**WHAT IS REQUIRED:** Output each record below exactly, leaving any picture out of the copy.

===== RECORD EXTRACTS

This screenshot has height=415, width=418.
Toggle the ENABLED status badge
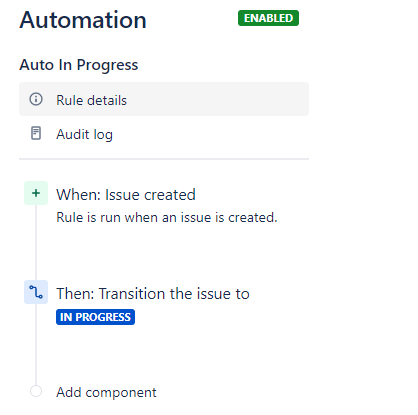click(268, 18)
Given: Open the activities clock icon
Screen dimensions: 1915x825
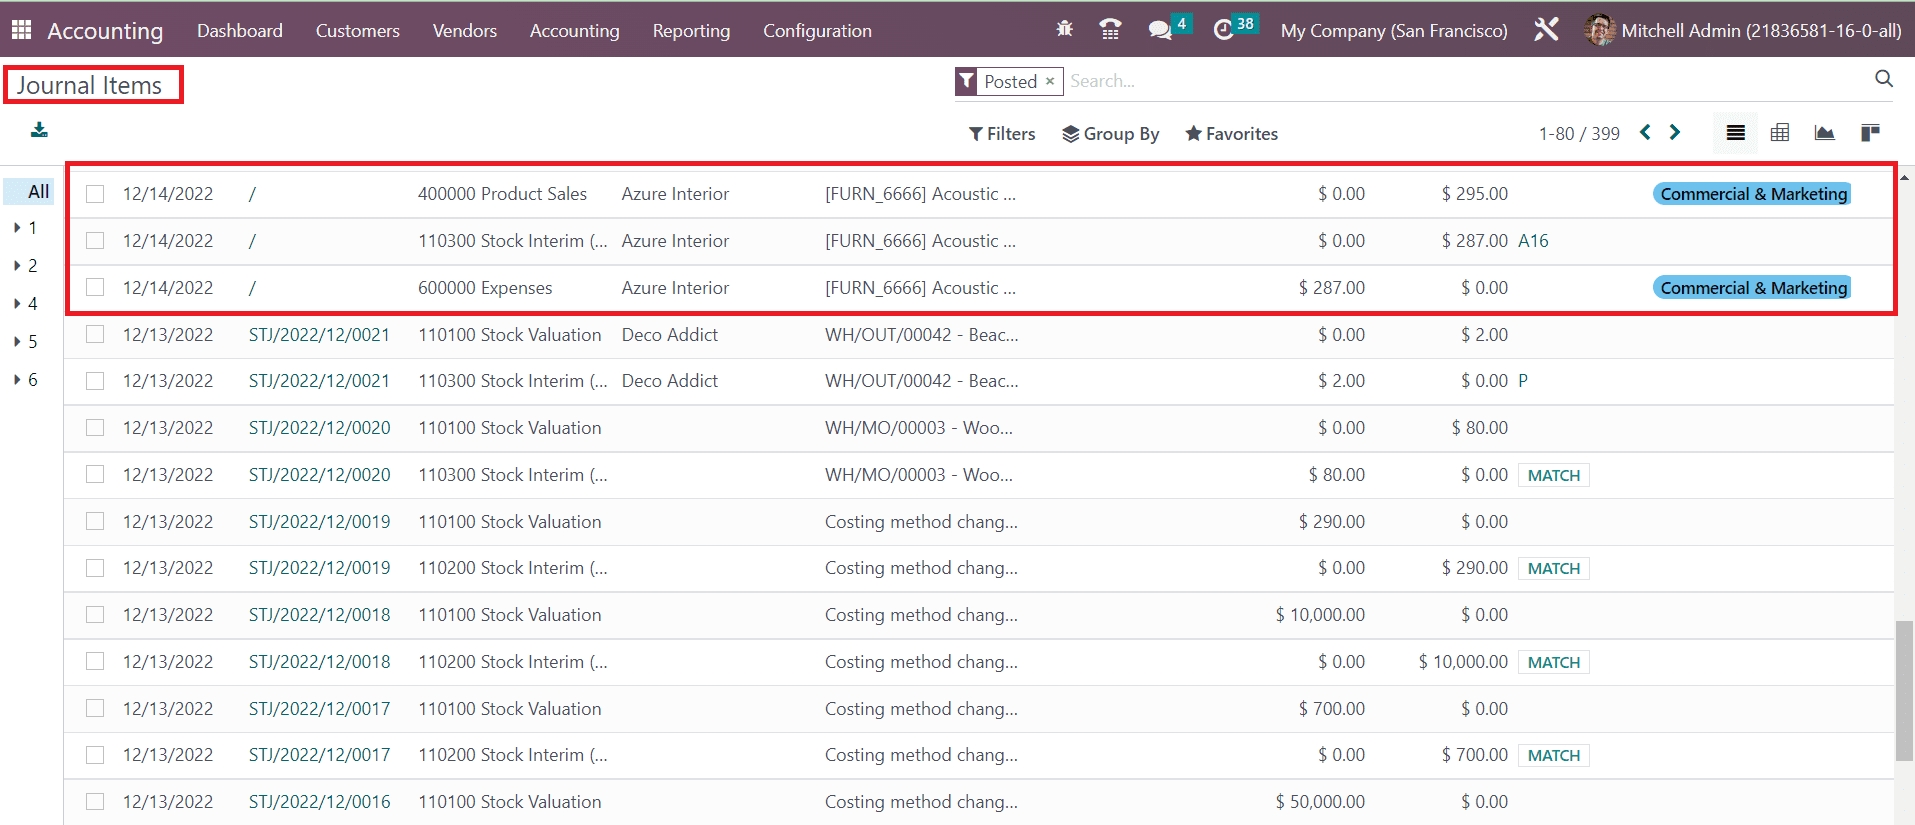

==========

**SOLUTION BELOW:**
This screenshot has height=415, width=418.
Toggle the ENABLED status badge
click(268, 18)
Given: Open the activities clock icon
Screen dimensions: 1915x825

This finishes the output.